Incidents of Crime and Crime Rate

Part 1 crimes include violent offenses of murder, rape, robbery, arson and assault, as well as property crimes of residential burglary, non-residential burglary, theft and auto theft. “Incidents” refers to the total number of Part 1 crimes in a given year, whereas “crime rate” refers to the number of crimes per 1,000 population.

In 2009, violent crimes were down 12 percent from 2008. A total of 445 violent crimes were committed last year, including one murder and five rapes. Property crimes dropped from 1,161 to 928, a reduction of 233 incidents (20 percent). The improvement was fueled mostly by a 23-percent drop in thefts. Overall, Part 1 crimes were down 15 percent last year.

The reduction in the number of crimes resulted in a similar reduction in crime rate. Whereas 2008 saw 31.99 Part 1 crimes per 1,000 population, in 2009 the rate was down to 26.47 per 1,000 population.

Workload

Workload consists of two categories: reactive (calls for service, accidents and response to crimes) and proactive (incidents generated by officers, such as traffic and pedestrian stops for suspicious activity, citations and arrests). The 2009 report shows a drop of 6 percent in reactive work, down to an average of 552 incidents per sworn officer (Brentwood has 62 sworn officers). On the proactive side, BPD officers averaged 139 incidents in 2009, a 30-percent drop caused mostly by the termination of a CHP grant that paid for patrols on Vasco Road.
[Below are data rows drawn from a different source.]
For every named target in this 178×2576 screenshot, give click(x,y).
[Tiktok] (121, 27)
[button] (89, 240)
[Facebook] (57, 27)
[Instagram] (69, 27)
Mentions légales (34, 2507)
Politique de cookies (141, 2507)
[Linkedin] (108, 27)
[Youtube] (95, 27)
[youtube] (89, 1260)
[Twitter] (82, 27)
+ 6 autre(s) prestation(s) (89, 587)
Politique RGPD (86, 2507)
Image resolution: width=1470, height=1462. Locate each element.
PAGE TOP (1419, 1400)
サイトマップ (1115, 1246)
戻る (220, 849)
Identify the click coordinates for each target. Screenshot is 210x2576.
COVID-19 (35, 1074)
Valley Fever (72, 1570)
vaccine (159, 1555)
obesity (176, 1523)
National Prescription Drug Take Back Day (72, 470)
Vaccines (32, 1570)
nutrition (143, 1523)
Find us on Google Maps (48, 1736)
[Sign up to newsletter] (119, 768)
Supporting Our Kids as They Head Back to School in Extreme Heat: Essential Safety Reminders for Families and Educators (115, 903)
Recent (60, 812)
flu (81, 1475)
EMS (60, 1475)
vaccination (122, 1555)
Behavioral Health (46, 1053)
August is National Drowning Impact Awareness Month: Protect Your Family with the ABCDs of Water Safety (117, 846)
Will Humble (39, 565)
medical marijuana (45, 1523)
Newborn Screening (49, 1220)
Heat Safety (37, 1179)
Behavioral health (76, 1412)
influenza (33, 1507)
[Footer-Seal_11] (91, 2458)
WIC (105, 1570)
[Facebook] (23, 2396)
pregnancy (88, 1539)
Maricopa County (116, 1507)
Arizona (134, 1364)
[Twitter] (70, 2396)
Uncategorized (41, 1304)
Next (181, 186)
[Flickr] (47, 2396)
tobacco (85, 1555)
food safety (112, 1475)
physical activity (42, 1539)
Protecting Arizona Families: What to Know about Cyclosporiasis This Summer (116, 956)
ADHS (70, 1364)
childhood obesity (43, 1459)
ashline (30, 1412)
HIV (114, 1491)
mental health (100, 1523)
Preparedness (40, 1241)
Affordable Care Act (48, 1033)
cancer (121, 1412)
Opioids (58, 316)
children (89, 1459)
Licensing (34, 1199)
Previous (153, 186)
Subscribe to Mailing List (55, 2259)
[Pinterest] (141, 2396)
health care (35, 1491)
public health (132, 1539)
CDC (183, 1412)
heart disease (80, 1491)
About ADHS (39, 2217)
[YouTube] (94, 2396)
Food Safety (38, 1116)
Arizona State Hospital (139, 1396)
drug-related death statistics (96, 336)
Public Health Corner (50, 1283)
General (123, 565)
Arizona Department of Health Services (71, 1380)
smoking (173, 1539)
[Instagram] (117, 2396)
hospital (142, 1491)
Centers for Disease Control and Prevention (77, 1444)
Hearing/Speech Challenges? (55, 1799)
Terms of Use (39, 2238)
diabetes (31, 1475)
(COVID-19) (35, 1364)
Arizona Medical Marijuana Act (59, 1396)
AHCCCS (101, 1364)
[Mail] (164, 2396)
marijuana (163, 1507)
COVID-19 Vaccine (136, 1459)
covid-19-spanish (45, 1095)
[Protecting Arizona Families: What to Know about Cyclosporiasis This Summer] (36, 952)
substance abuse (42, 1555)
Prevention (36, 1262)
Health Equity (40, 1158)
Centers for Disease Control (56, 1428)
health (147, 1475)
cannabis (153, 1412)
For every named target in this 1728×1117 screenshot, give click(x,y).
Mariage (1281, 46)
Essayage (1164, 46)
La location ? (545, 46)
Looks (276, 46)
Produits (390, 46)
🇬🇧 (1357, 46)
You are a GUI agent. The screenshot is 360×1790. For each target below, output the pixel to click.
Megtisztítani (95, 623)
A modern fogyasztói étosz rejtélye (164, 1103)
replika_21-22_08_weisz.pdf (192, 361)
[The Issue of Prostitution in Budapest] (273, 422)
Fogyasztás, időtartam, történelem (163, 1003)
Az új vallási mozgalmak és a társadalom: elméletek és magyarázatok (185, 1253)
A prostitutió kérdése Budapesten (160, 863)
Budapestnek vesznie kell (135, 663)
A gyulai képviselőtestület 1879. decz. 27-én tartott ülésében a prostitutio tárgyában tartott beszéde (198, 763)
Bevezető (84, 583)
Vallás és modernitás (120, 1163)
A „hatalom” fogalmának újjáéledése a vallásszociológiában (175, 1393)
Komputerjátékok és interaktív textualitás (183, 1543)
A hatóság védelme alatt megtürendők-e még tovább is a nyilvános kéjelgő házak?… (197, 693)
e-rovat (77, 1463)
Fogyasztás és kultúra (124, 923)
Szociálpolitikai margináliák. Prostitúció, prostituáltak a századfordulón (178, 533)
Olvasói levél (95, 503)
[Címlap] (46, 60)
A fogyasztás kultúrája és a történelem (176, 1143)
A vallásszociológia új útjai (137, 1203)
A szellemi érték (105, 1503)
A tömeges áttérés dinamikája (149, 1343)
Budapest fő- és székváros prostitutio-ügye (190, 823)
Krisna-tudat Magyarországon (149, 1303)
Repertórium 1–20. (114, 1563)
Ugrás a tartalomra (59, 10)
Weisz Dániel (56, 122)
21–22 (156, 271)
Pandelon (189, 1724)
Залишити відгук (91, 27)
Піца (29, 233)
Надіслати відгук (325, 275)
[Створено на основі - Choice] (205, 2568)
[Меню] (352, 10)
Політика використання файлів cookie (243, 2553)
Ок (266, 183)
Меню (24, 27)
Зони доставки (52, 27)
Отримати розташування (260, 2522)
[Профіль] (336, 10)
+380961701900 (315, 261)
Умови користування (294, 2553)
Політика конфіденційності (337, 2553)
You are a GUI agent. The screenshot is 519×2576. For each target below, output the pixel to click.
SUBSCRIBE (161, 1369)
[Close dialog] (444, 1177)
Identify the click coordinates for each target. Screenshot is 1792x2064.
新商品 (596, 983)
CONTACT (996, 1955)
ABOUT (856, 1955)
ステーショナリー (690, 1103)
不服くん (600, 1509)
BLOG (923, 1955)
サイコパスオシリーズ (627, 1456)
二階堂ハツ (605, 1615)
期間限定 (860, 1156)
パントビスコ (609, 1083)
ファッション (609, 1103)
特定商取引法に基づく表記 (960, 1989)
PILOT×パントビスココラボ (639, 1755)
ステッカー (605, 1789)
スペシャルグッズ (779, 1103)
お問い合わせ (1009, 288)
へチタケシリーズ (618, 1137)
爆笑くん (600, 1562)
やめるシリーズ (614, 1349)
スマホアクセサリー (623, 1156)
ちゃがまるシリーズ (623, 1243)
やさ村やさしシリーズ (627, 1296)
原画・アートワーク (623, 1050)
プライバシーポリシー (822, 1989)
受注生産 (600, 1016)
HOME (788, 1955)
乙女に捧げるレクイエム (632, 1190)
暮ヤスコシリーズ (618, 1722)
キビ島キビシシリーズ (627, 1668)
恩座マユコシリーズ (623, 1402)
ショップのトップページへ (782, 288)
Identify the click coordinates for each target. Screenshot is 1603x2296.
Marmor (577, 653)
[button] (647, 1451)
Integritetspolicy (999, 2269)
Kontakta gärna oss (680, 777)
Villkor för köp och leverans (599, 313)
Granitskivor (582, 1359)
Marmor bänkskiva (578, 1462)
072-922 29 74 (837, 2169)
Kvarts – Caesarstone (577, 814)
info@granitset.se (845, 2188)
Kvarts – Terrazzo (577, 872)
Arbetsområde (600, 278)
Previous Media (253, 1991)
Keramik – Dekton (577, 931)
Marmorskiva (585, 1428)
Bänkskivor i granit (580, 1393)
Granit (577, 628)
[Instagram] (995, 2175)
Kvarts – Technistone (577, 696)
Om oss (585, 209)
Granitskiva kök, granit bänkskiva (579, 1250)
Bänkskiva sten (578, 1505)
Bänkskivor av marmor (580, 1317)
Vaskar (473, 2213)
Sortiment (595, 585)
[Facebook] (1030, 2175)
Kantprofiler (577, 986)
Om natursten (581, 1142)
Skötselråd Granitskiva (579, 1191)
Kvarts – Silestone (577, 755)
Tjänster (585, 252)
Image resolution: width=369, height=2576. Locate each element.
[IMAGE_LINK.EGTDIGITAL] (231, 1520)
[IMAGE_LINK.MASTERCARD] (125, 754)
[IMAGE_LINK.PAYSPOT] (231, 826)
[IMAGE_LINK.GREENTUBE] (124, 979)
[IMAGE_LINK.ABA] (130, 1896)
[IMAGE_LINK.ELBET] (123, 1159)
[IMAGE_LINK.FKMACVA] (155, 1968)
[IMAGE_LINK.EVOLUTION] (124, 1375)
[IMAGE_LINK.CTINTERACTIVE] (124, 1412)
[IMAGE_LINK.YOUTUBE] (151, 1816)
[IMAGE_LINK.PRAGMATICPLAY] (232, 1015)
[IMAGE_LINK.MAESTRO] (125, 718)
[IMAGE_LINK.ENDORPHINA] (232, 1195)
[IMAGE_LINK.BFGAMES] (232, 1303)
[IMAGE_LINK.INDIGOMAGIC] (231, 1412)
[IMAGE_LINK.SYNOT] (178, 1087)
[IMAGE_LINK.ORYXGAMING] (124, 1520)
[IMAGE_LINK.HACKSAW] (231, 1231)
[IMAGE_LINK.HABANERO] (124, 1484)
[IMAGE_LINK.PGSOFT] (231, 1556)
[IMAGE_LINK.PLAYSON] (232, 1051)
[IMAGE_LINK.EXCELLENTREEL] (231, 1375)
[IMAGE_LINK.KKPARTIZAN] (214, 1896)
The grant money helped officers write more than 3,000 additional citations in 2008 than in 2009, when they penned just over 7,000. The pro-active workload in 2006, prior to the grant, was an average of 135 incidents per officer, an increase of 3 percent.

Crime Clearance Rates

Clearance Rates refer to the number of cases the department closes, either by arrest or by “exceptional means,” which means a perpetrator has been identified and located, but no arrest was made due to circumstances outside the department’s control, such as a suspect’s death or arrest by another agency for another crime.

The BPD in 2009 was able to clear Part 1 crimes of murder, rape, robbery and assault at a higher rate than the national average, but dropped below the nation in clearing arson, burglary and theft incidents. While pleased with his department’s performance on violent crime, Evenson told the council that the same couldn’t be said about the rate for clearing property crimes.

“Though our clearance rate for violent crime is well above the national average, our clearance rate for property crimes needs to improve,” Evenson wrote in his report. “The two areas of concern are burglary (BPD’s clearance rate in 2009 was 7 percent; the nation’s 13.2 percent) and theft (BPD’s is 15 percent, the national rate is 22.5 percent). We are in the process of developing a strategy to increase our clearance rate, especially for those two crimes.” That strategy, he told the council, would come before them in April.

After receiving the report, Councilman Erick Stonebarger said he was “ecstatic” about the report because, given the condition of the economy, he expected to see the crime situation worsening. Councilman Bob Brockman said the report’s figures are borne out in his daily experience.

“When things aren’t going well in the city, we (the council) hear about it,” he said. “I have to tell you, I don’t hear any of that from our residents.”